Intel ARC Passthrough to linux VM works, Sata HBA passthrough to Truenas Works, running both at the same time crashes host

BenDrankin

Member
Mar 23, 2023
5
0
6
I have been attempting to do hardware passthrough where I pass my Intel ARC GPU through to a Ubuntu Server VM, and two Sata HBAs to a separate Truenas Scale VM. One or the other works fine, but if I attempt to start both VMs with the passthroughs enabled the whole host locks up. This also happens even if I select just one of either SATA HBAs so it does not appear to be specific to the HBA Model.

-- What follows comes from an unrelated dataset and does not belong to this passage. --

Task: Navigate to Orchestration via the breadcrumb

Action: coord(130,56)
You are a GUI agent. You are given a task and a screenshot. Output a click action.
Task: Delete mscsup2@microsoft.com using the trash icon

The GPU is in PCI_E1 which is the CPU driven PCIE Slot. The HBAs are in one pcie X1 slot and one m.2 slot (which should be chipset).

This is an install I upgraded from 8 to 9, and have been tempted to rollback to 8 to see if that helps things but I know 8 is EOL soon. The GPU passthrough worked on 8 but I did not attempt the HBA passthrough until 9.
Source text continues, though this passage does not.